• [WHAT THIS TASK INVOLVES]: Word for word, transcribe the data below.

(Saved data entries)

******

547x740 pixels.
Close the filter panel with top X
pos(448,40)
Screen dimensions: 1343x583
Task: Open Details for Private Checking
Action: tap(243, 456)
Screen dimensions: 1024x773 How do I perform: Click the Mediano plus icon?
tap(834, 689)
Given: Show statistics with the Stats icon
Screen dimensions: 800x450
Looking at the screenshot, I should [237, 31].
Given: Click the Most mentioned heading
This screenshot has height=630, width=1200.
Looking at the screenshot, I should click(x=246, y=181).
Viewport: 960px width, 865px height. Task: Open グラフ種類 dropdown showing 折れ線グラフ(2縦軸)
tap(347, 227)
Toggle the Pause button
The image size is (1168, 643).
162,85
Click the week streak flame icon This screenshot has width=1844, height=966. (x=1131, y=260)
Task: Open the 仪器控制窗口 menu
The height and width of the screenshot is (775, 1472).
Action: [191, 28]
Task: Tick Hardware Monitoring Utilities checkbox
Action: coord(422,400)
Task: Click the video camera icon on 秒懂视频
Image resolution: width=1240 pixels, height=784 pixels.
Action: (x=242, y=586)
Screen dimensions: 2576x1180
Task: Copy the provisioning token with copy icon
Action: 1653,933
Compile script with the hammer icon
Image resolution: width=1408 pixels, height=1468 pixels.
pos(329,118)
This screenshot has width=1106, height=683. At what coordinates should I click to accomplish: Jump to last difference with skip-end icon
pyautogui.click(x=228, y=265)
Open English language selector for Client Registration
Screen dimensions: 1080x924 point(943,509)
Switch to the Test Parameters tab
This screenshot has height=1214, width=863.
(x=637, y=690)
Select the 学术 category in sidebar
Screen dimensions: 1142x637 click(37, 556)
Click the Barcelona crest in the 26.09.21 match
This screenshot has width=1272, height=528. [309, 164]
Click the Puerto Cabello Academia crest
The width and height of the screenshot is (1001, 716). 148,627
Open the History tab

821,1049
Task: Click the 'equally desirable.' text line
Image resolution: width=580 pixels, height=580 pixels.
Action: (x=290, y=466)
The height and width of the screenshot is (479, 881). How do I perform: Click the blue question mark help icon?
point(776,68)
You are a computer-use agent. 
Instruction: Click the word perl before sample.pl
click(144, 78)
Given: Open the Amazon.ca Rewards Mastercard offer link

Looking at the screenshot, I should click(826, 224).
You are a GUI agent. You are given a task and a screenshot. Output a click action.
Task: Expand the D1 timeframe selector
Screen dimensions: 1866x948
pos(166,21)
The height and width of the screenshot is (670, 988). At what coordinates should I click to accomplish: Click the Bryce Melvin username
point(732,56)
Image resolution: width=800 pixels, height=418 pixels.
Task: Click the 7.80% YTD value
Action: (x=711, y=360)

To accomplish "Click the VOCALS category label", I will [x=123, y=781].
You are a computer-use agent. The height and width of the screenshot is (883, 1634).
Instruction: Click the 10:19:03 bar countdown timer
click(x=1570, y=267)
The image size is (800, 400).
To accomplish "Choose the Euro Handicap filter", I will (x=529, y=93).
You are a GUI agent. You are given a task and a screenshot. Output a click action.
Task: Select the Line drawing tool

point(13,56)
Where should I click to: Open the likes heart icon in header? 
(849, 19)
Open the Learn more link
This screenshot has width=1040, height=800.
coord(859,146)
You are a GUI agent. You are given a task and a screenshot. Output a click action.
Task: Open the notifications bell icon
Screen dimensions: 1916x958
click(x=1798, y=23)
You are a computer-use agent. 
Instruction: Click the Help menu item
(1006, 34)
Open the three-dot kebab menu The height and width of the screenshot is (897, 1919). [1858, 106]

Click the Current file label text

******

• [RESULT OF THIS EXERCISE]:
547x740 pixels.
Close the filter panel with top X
pos(448,40)
Screen dimensions: 1343x583
Task: Open Details for Private Checking
Action: tap(243, 456)
Screen dimensions: 1024x773 How do I perform: Click the Mediano plus icon?
tap(834, 689)
Given: Show statistics with the Stats icon
Screen dimensions: 800x450
Looking at the screenshot, I should [237, 31].
Given: Click the Most mentioned heading
This screenshot has height=630, width=1200.
Looking at the screenshot, I should click(x=246, y=181).
Viewport: 960px width, 865px height. Task: Open グラフ種類 dropdown showing 折れ線グラフ(2縦軸)
tap(347, 227)
Toggle the Pause button
The image size is (1168, 643).
162,85
Click the week streak flame icon This screenshot has width=1844, height=966. (x=1131, y=260)
Task: Open the 仪器控制窗口 menu
The height and width of the screenshot is (775, 1472).
Action: [191, 28]
Task: Tick Hardware Monitoring Utilities checkbox
Action: coord(422,400)
Task: Click the video camera icon on 秒懂视频
Image resolution: width=1240 pixels, height=784 pixels.
Action: (x=242, y=586)
Screen dimensions: 2576x1180
Task: Copy the provisioning token with copy icon
Action: 1653,933
Compile script with the hammer icon
Image resolution: width=1408 pixels, height=1468 pixels.
pos(329,118)
This screenshot has width=1106, height=683. At what coordinates should I click to accomplish: Jump to last difference with skip-end icon
pyautogui.click(x=228, y=265)
Open English language selector for Client Registration
Screen dimensions: 1080x924 point(943,509)
Switch to the Test Parameters tab
This screenshot has height=1214, width=863.
(x=637, y=690)
Select the 学术 category in sidebar
Screen dimensions: 1142x637 click(37, 556)
Click the Barcelona crest in the 26.09.21 match
This screenshot has width=1272, height=528. [309, 164]
Click the Puerto Cabello Academia crest
The width and height of the screenshot is (1001, 716). 148,627
Open the History tab

821,1049
Task: Click the 'equally desirable.' text line
Image resolution: width=580 pixels, height=580 pixels.
Action: (x=290, y=466)
The height and width of the screenshot is (479, 881). How do I perform: Click the blue question mark help icon?
point(776,68)
You are a computer-use agent. 
Instruction: Click the word perl before sample.pl
click(144, 78)
Given: Open the Amazon.ca Rewards Mastercard offer link

Looking at the screenshot, I should click(826, 224).
You are a GUI agent. You are given a task and a screenshot. Output a click action.
Task: Expand the D1 timeframe selector
Screen dimensions: 1866x948
pos(166,21)
The height and width of the screenshot is (670, 988). At what coordinates should I click to accomplish: Click the Bryce Melvin username
point(732,56)
Image resolution: width=800 pixels, height=418 pixels.
Task: Click the 7.80% YTD value
Action: (x=711, y=360)

To accomplish "Click the VOCALS category label", I will [x=123, y=781].
You are a computer-use agent. The height and width of the screenshot is (883, 1634).
Instruction: Click the 10:19:03 bar countdown timer
click(x=1570, y=267)
The image size is (800, 400).
To accomplish "Choose the Euro Handicap filter", I will (x=529, y=93).
You are a GUI agent. You are given a task and a screenshot. Output a click action.
Task: Select the Line drawing tool

point(13,56)
Where should I click to: Open the likes heart icon in header? 
(849, 19)
Open the Learn more link
This screenshot has width=1040, height=800.
coord(859,146)
You are a GUI agent. You are given a task and a screenshot. Output a click action.
Task: Open the notifications bell icon
Screen dimensions: 1916x958
click(x=1798, y=23)
You are a computer-use agent. 
Instruction: Click the Help menu item
(1006, 34)
Open the three-dot kebab menu The height and width of the screenshot is (897, 1919). [1858, 106]

Click the Current file label text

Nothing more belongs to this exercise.